Крутилиха никогда не была замужем: все представители мужского племени ей виделись омерзительными лентяями и неряхами. Сватались к ней пару раз крепкие хозяйственные мужики, но не сошлись с невестой во взглядах на использование результатов такого каторжного труда. Крутилиха все доходы отправляла на длительное хранение в различные банки города и зорко следила за капавшими процентами, на этом ее заботы о судьбе заработанных денег заканчивались.
Все знали, что у Крутилихи не выпросить ни рубля, поэтому гости в ее хирургически чистом, даже в летний хлопотливый сезон, домике бывали редко. Но по воскресеньям она включала на полную громкость магнитофон и демонстрировала соседям радость бытия.

Однажды тихим июньским вечером стерильное одиночество Крутилихи было нарушено. В дом постучалась девушка с большим свертком в руках. В джинсах с по-модному рваными коленками, в кепке козырьком назад, из-под которой странной тоской светились усталые серые глаза. Ушлая Крутилиха так удивилась визиту незнакомки, что невольно посторонилась. И гостья уверенно прошла в дом.
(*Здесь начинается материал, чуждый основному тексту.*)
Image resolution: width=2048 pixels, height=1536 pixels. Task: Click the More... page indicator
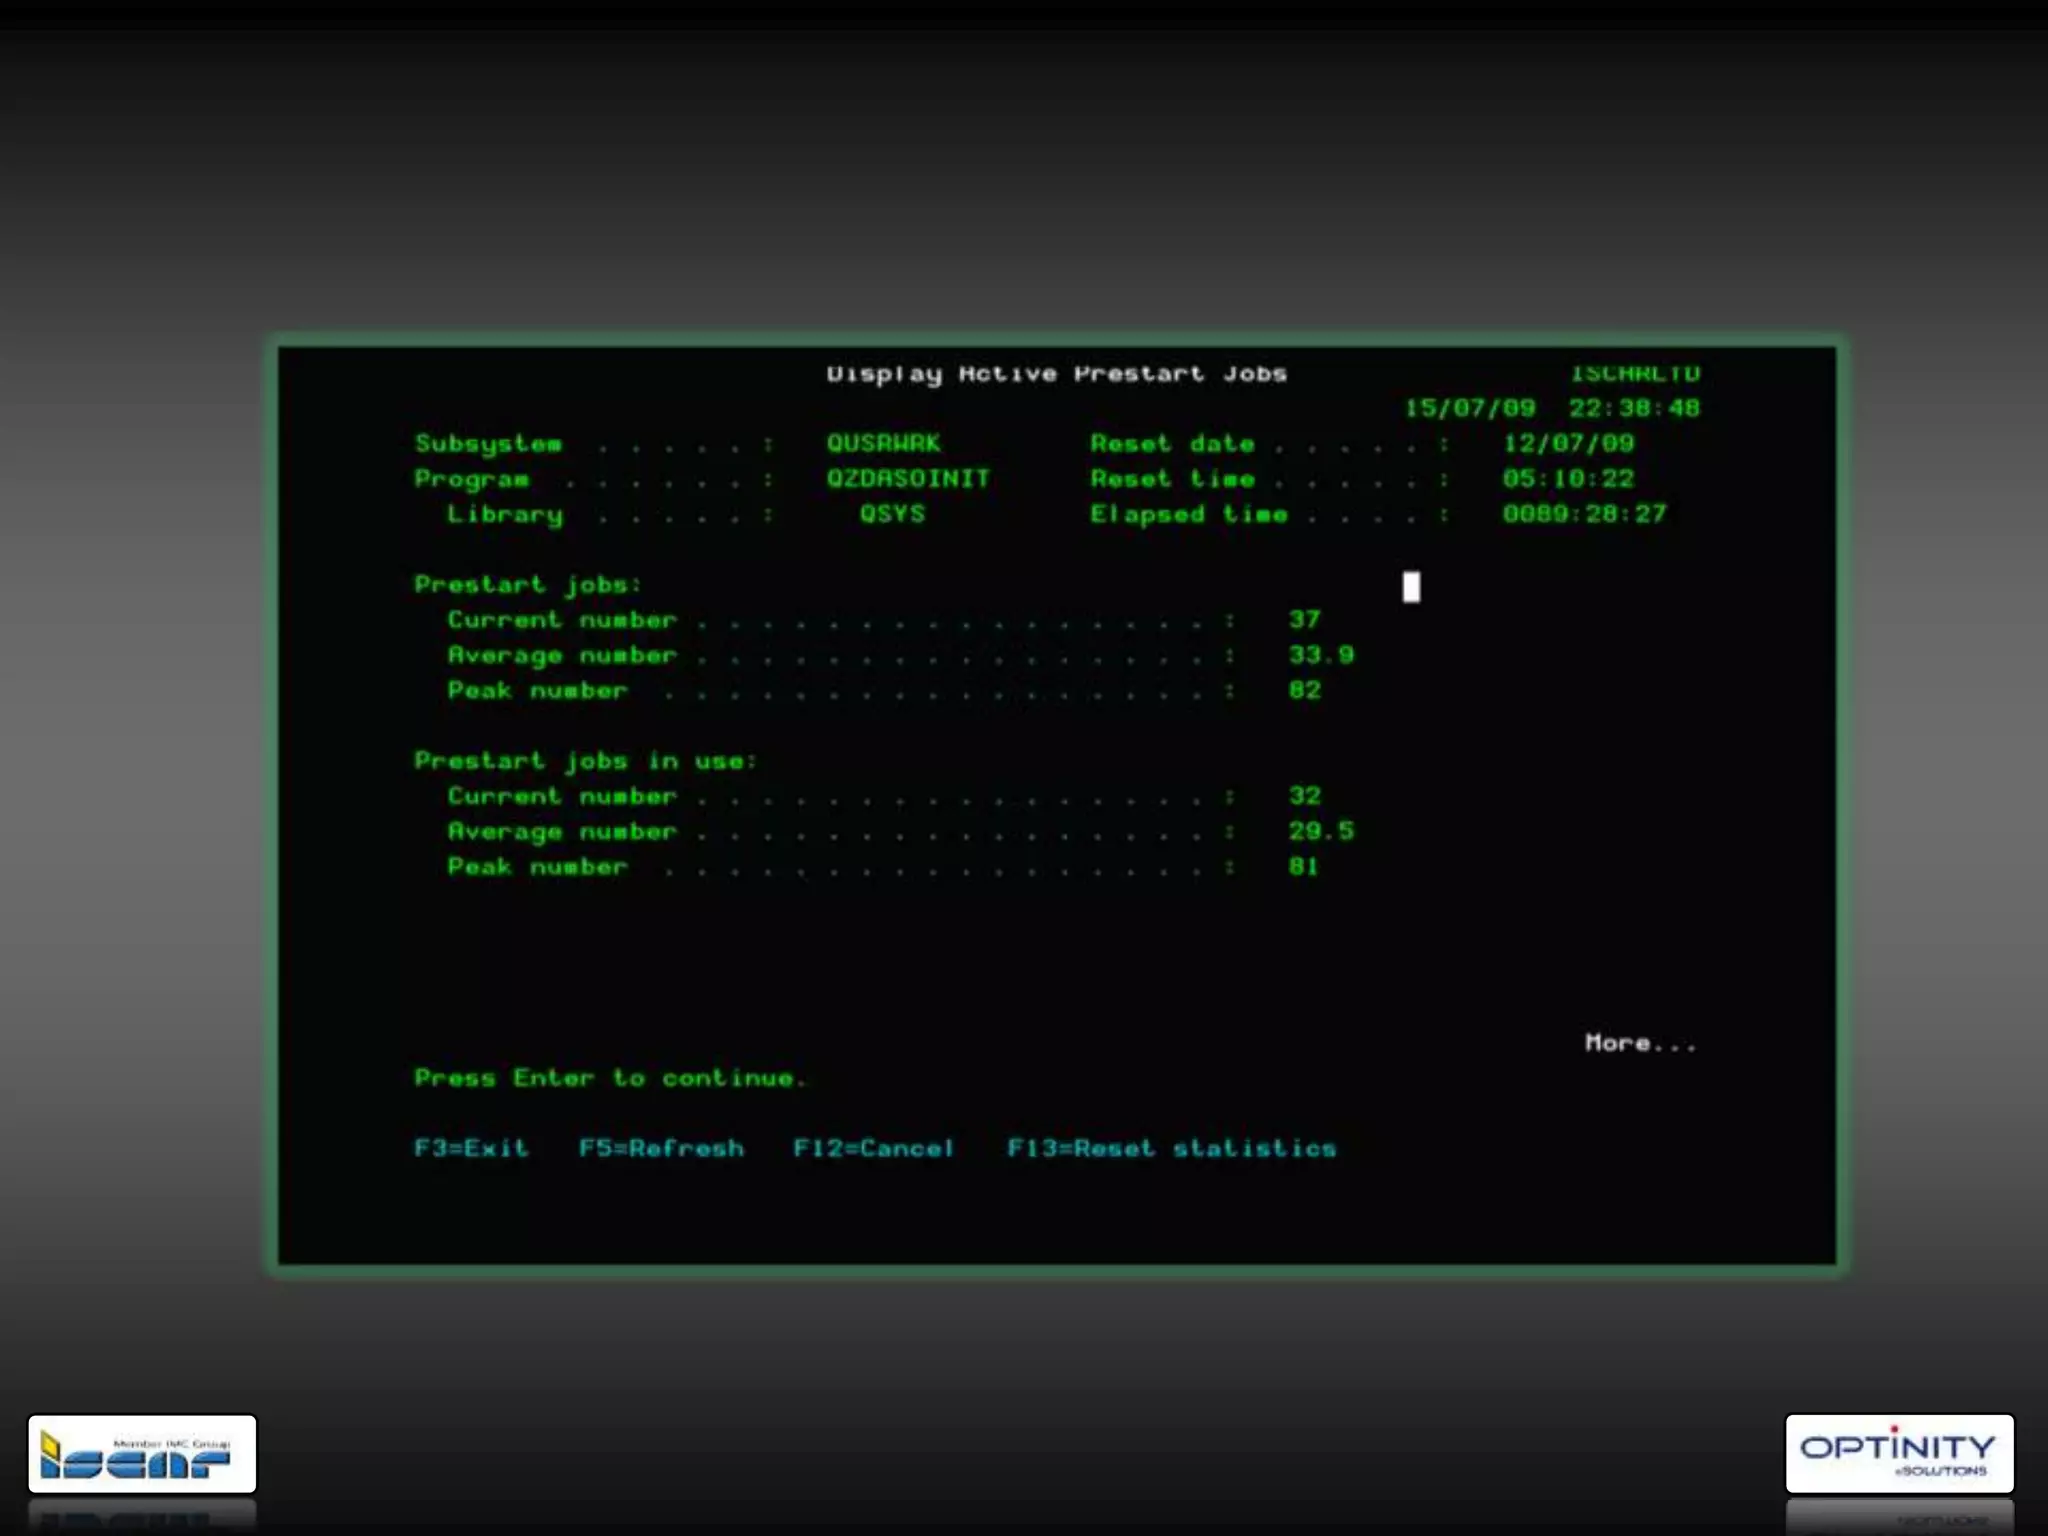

Хозяйка, наконец, «отмерла» и уже открыла рот, чтобы включить привычную крутилихинскую "сирену", как из неуклюжего свертка раздался негромкий плач. Словно котенок замяукал. Девушка положила свою ношу на стол и осторожно развернула одеяльце, а потом и пеленки. На бело-розовой простынке оживленно замахал освобожденными ручками и ножками младенец мужского пола.
Крутилиха разразилась бранью, вспомнила и родную, трепетно заботливую милицию, от которой ей доставалось за спекуляцию в советские времена.
- Вот так и мать Христа ни в один дом не пускали, - проговорила девушка, метнув на хозяйку быстрый взгляд, и снова склонилась над ребенком.
Крутилиха смутилась. Она не была религиозна, но страшно боялась загробной участи, того самого сковородного ада.
- У Вас не найдется молока?
Но и молока у Крутилихи не было, только полезный для пищеварения кефир. Девушка по-телеграфному коротко рассказала о себе: приезжая, ищет квартиру, вещи на вокзале. 
Как и почему закаленная в базарных переделках бойкая старуха позволила оставить младенца на полчаса, пока его мать сбегает за молоком, осталось тайной и для самой Крутилихи.
Малыш серьезно смотрел в морщинистое лицо хозяйки, на котором обычно играла недоверчивая усмешка, а сейчас изображалось нечто непонятное.
Опомнилась она только тогда, когда мальчик стал плакать. Все громче и громче. Где же его мать-то?!
Крутилиха набросила на плечи платок и побежала к двери. Ребенок вдруг закричал совершенно оглушительно, плачь выдавливал из головы все то немногое, что там могло находиться, – и старуха сдалась. Подошла к нему и неловко взяла на руки. Он замолчал. Они внимательно смотрели друг другу в глаза. Детские ослепительно голубые и выцветшие карие.
Мысль, что в ее доме впервые появился маленький человек, и что она родилась в этот мир для сострадания, как-то неожиданно пришла к ней. А может, это была и не ее мысль?